When it comes to understanding the Dark Web and Deep Web, nobody wants to be left in the dark. Since there's a fine line between the two, it's important to understand how they work when it comes to harvesting information. With this being said, Tiversa has taken a look at the differences between the Dark Web and the Deep Web.

Surface Web

Before we explain the difference between the Deep Web and the Dark Web, it's important to understand what the Surface Web is. The Surface Web is essentially anything that's indexed by search engines such as Yahoo, Bing, or Google. For example, click around on a traditional news site and click on the links to new pages. The links you just clicked on serve as a sample path that web crawlers take in order to provide the data to search engines, which allows them to locate the accessible pages on the internet. Web crawlers are also known as Web spiders or automatic indexers; they essentially download a copy of each webpage they visit to allow a later review of those pages and improve the completeness of search engines by expanding their index. Any hyperlinks you may have clicked on will show you the content that people typically enjoy, but you'll miss out on a lot of content that isn't as popular.

The Deep Web

The Deep Web is essentially anything that a search engine can't find. Although there are numerous reasons why a search engine can't find certain information, we're going to explain the most common issue. Try this experiment for yourself: start out on a website homepage with a topic in mind. This time, instead of clicking on links, use the search bar contained on the webpage to locate a specific page of information. Now go back to the original homepage but don't utilize the search bar and see if you can reach your previous destination by simply clicking links. You may discover that you often can't find results or content on that website without a search box, which is a great example of how the Deep Web works.

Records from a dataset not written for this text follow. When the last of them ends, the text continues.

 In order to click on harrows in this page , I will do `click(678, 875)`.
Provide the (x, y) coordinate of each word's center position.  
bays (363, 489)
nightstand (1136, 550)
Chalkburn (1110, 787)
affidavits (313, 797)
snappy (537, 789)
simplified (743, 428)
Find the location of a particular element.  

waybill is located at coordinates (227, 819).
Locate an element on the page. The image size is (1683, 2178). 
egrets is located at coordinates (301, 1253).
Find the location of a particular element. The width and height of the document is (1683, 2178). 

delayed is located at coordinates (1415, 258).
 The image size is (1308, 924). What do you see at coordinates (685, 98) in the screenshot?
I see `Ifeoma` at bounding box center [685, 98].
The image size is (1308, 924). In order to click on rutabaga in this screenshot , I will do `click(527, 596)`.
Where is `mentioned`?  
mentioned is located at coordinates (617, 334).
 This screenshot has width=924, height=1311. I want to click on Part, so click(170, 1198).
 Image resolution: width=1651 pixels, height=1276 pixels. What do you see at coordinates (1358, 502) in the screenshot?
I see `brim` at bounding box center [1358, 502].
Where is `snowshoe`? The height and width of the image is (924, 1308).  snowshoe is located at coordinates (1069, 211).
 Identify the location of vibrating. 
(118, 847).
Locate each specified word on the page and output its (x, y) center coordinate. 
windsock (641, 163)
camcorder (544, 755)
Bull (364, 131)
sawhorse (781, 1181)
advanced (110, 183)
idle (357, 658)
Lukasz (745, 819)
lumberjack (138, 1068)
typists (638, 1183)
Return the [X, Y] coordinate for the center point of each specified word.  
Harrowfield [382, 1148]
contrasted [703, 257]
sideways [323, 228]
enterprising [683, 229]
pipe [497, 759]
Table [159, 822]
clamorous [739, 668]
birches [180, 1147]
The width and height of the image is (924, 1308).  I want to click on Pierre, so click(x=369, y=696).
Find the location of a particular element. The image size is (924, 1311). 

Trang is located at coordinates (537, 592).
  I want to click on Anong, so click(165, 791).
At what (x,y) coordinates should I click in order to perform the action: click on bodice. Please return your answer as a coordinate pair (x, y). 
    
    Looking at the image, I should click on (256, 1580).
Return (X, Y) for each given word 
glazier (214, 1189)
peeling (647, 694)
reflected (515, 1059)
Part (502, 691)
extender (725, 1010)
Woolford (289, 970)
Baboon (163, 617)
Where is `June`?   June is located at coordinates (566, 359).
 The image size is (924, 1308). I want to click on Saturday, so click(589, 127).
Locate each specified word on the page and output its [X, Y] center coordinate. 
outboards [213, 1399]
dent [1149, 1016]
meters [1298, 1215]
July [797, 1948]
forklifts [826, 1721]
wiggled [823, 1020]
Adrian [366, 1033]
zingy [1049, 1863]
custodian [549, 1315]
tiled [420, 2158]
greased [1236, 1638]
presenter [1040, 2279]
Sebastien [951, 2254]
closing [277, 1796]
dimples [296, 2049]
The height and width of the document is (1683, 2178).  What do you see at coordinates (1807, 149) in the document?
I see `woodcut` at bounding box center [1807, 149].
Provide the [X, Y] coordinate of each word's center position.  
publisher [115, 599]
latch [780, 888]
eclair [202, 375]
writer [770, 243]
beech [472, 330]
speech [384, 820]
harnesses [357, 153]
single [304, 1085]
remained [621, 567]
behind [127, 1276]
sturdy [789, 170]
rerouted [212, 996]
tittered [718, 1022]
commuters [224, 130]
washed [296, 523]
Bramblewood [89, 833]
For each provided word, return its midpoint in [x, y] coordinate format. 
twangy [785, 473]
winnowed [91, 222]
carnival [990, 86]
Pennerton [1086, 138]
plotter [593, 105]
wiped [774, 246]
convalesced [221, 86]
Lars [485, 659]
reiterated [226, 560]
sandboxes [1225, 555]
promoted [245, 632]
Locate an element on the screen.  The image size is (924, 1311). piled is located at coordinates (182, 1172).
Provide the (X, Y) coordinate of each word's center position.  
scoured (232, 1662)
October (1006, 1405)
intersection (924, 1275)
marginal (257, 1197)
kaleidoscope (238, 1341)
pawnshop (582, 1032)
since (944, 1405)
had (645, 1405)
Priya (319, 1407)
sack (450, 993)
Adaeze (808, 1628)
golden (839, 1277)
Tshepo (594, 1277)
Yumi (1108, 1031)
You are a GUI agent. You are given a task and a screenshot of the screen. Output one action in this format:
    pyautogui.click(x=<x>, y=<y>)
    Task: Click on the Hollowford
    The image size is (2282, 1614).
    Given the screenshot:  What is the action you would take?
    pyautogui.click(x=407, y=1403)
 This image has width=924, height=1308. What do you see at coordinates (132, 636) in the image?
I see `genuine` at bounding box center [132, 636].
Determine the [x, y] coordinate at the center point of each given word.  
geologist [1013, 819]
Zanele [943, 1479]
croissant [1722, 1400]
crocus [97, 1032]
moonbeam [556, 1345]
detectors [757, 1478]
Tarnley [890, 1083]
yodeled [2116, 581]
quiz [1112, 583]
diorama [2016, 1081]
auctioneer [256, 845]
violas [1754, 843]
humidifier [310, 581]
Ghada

The Deep Web also refers to content that exists on the web, but may only be accessible to users who hold the necessary credentials or authentication, such as a username and password. Therefore, things like online banking, webmail, paid websites, forums and online service subscriptions are technically included in the Deep Web.

The Dark Web

The Dark Web is classified as part of the Deep Web. It's intentionally hidden and it remains inaccessible through a standard web browser. However, many have discovered content on the Dark Web through the TOR network. If you're curious as to what the TOR network is, it's an anonymous network that is only accessed from a special browser that's referred to as a TOR browser. Due to the anonymity on the TOR network, this portion of the Dark Web is widely associated with illicit activity.

 “Cyber criminals and other bad actors are increasingly utilizing the Dark Web to expose, sell, obtain and exploit personally identifiable information (PII), financial information, sensitive company data and government secrets. The use of the Dark Web in this manner creates cybersecurity concerns which Tiversa works to address.”

Eric G.
Cyber Forensic Analyst

Tiversa

Considering the information above, the Deep Web and the Dark Web aren't nearly as scary as they seem. Since the media can oftentimes misrepresent the Dark Web and the Deep Web, you now have a solid understanding that both are much like the surface web (in their own way).